LungCHEM-Py: A Computational Model for Predicting Asthma Exacerbation-Risk from Exposure to Indoor Air Pollutants
Year of award: 2023
Grantholders
Dr Helen Davies
University of York, United Kingdom
Project summary
Asthma affects over 260 million people globally, placing a heavy burden on sufferers and costing the NHS approximately £1.1billion a year. Therefore, methods to reduce asthma exacerbations (AE) are sought. In recent years, indoor air pollutants, known as volatile organic compounds (VOCs) have been linked with AE, though definitive links between specific VOCs and health effects remain elusive. This project will characterise these links for target VOCs, and data will be incorporated into a model that predicts AE risk, based on indoor VOC concentrations.

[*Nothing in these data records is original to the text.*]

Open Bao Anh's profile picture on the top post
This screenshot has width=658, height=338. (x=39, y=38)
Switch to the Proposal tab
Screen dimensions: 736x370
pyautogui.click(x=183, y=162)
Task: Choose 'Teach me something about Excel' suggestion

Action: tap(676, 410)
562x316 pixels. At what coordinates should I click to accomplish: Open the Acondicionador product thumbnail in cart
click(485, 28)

A new open-source Lung CHEMistry model in Python (LungCHEM-Py) will be developed, that calculates time-evolved lung VOC concentrations and produces corresponding numerical AE hazard indices. LungCHEM-Py will incorporate experimental data that will be obtained to characterise a) the chemical kinetics of target VOCs in contact with respiratory lining fluids and b) asthma responses of lung epithelial cells, following VOC exposure. Model evaluation will be performed, where simulated hazard indices for common household products (e.g., domestic cleaning products and fragrances) will be compared to that of a reference AE-linked compound.
A workshop will be hosted for clinicians, researchers and policymakers to discuss the recommended changes in human behaviour and consumer choices for improving asthma symptoms, informed by LungCHEM-Py.